When faced with the choice between competing against Google, OpenAI, and Anthropic in language models versus becoming leaders in a fast-growing niche like generative media, choose the niche. (09:08) Language model hosting becomes a losing battle when you're ultimately competing against Google, who can offer search-integrated models for free because it's existential to their business. Generative media was a net new market with no incumbent threatening their core business model.
Write custom kernels and optimize inference engines when the open source community hasn't caught up yet. (10:20) At Stable Diffusion 1.5's launch, basic convolutions on A100s only achieved 30% GPU utilization because nobody cared about optimization. This created a 10x performance gap that translated directly into revenue advantage. The key insight: new architectures and chips constantly create optimization gaps that justify dedicated performance teams.

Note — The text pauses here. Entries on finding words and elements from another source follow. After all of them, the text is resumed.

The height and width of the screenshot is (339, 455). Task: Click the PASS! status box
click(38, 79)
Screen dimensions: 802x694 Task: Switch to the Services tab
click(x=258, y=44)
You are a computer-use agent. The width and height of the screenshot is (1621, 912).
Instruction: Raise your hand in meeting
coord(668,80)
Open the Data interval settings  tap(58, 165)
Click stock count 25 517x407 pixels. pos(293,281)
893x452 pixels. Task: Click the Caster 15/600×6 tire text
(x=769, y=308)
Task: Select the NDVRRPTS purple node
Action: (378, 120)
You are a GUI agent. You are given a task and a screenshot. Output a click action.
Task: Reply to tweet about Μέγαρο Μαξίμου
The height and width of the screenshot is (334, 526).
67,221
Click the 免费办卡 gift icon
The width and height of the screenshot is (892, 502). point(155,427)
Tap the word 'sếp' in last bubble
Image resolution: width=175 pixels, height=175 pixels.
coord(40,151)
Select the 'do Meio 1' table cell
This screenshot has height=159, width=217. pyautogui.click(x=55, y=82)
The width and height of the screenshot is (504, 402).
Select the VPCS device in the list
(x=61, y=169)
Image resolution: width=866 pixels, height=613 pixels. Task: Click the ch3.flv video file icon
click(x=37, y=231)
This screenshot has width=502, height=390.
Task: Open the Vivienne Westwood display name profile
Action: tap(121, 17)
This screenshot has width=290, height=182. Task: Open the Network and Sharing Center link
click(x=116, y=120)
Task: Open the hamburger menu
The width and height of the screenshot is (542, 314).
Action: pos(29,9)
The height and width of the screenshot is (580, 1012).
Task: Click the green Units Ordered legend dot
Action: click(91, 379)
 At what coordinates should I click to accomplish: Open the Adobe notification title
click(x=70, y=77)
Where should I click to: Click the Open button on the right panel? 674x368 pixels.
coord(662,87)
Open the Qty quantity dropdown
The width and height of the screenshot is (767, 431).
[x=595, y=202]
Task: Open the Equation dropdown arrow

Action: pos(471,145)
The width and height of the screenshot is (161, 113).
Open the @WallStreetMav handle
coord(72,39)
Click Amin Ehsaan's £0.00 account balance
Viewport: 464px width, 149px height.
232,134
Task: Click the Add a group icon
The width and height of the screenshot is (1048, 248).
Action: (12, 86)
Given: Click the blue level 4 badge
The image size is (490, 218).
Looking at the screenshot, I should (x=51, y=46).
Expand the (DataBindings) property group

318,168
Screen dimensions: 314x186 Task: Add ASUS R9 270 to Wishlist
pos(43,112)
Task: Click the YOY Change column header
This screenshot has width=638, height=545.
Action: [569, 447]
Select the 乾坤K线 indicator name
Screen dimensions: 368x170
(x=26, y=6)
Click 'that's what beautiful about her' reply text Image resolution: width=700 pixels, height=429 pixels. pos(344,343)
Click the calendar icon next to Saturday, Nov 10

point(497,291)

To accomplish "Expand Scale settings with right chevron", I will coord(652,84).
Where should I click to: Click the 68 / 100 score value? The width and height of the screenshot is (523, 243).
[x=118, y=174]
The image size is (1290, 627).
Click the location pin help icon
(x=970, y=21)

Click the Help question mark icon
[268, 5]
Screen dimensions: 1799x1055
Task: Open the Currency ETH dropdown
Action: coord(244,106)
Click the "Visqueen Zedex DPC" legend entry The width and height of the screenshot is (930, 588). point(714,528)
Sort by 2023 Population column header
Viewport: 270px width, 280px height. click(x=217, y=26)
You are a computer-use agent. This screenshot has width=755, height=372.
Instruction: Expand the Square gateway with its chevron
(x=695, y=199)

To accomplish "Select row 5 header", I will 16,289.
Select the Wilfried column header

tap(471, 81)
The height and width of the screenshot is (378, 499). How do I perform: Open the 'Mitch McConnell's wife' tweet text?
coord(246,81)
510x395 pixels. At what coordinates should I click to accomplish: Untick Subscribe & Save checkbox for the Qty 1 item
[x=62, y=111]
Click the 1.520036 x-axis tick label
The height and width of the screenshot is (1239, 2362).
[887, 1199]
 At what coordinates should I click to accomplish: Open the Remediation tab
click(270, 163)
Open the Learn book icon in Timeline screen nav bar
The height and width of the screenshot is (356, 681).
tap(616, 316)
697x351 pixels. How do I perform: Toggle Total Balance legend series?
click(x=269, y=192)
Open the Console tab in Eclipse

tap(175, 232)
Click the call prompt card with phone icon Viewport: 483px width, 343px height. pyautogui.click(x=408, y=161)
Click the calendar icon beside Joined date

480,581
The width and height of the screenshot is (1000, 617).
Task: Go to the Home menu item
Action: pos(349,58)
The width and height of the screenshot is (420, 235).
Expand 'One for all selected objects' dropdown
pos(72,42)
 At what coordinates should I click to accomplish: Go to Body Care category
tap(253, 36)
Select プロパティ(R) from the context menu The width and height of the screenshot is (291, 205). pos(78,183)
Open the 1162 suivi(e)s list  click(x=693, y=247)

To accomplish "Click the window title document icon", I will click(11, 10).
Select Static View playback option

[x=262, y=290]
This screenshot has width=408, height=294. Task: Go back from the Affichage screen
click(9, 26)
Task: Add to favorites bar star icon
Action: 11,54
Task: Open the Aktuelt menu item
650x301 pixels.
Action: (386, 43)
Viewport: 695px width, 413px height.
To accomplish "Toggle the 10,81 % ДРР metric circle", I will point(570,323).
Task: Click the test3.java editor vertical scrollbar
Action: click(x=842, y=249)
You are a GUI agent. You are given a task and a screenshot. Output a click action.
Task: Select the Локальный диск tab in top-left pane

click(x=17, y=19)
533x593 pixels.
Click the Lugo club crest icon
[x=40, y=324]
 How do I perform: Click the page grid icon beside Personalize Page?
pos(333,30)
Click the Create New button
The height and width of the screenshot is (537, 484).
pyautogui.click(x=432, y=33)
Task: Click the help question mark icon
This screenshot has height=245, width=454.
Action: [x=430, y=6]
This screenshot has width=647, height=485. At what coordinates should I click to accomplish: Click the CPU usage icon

Every 10% improvement in generation speed correlates directly with user engagement and monetization, mirroring Amazon's page load time studies. (16:38) One customer's AB test showed that artificially slowing down FAL's image generation significantly reduced user engagement and image creation volume. In generative media, users can't stream responses like with LLMs - they need the full artifact, making latency optimization critical for retention.
Recruit directly from community Discord servers and Twitter spaces where people are already building with your technology obsessively. (58:50) FAL's best applied ML engineers came from people already training LoRAs on their platform, posting viral Hugging Face spaces, and creating innovative workflows. These builders have proven product intuition and domain expertise that traditional hiring pipelines miss entirely.
When you dominate inference for one model type, expand to related technical challenges rather than building general-purpose platforms. (22:30) FAL evolved from optimizing Stable Diffusion into building distributed file systems, container runtimes, CDNs, and content moderation - all specialized for generative media workloads across 24 data centers and 6 cloud providers. Each adjacent problem leveraged their core competency while avoiding the generic platform trap.